The applications allow users to navigate across the United States, using Google Earth or Google Maps, and explore soil survey information. The apps contain a wealth of information about soil properties and landuse interpretations.
The smartphone app allows users to access this same soil survey information in the field anywhere with cell phone coverage.
David Lewis, director and watershed management adviser for the University of California Cooperative Extension office in Marin County, says he often uses the app to confirm what kind of soil series he’s in.
He can instantly determine water-holding capacity and infiltration rates, which are important to help reduce erosion and surface runoff.
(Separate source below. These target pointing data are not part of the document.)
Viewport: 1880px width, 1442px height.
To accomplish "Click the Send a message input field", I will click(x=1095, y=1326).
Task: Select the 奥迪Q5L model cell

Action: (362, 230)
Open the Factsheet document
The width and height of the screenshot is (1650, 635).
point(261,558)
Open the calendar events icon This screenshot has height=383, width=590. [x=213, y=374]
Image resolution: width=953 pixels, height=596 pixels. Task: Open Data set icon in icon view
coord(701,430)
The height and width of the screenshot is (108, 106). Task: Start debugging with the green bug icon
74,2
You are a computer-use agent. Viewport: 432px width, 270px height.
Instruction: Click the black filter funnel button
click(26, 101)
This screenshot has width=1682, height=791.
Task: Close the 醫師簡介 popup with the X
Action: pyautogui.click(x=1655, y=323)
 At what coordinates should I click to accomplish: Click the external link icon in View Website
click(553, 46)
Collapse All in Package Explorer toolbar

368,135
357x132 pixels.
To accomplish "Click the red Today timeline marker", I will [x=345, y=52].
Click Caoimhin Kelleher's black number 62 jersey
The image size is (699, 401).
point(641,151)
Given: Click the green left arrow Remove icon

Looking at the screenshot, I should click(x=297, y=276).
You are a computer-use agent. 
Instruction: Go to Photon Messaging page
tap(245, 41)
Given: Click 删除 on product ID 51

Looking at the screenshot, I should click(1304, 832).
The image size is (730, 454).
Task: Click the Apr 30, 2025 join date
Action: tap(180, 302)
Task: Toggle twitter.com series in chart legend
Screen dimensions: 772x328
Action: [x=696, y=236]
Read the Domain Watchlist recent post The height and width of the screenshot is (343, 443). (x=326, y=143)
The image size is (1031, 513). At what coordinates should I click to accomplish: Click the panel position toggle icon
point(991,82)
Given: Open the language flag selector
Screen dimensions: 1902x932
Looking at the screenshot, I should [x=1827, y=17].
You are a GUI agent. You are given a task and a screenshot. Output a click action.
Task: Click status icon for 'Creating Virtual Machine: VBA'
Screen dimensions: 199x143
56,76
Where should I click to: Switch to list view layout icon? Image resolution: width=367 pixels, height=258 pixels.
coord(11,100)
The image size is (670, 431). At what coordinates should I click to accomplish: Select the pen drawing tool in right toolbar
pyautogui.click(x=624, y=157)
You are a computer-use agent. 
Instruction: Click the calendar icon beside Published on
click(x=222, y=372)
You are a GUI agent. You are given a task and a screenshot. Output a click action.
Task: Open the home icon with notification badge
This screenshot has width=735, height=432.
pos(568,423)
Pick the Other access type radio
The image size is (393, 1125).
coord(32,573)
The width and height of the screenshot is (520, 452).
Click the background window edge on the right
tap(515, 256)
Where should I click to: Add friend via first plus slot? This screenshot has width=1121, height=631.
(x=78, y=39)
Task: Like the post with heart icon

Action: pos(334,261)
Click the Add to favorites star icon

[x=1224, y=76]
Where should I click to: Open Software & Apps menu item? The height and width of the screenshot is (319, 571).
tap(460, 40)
And Lewis can determine carbon-nitrogen ratios when he’s conducting dynamic carbon and nitrogen studies.
For information, visit http://casoilresource.lawr.ucdavis.edu.
After a successful test program last winter, the Florida Automated Weather Network— FAWN—launched an alert system Dec. 1 that will notify users by text message or e-mail when temperatures become critically low, says director Rick Lusher. Alerts will be available from all 36 FAWN sites statewide.
The network was developed to help strawberry growers conserve water during freezes, but the system can be used with all crops.
Subscriptions cost $50 per season for text message alerts, $20 for e-mail alerts or $60 for both.
Mike Lott, owner of Mike Lott Farms in Seffner, Fla., says he used the FAWN system several times last season as he worked his 40 acres of strawberries in the Plant City area.
“It’s an awesome system,” he says. “I’ve had several on-farm weather systems, but none of them has been as useful as the FAWN system.”
Growers rely on several indicators to determine responses to a freeze, Lott says.
The FAWN system is a “very good added tool” and gives growers an “added sense of security.”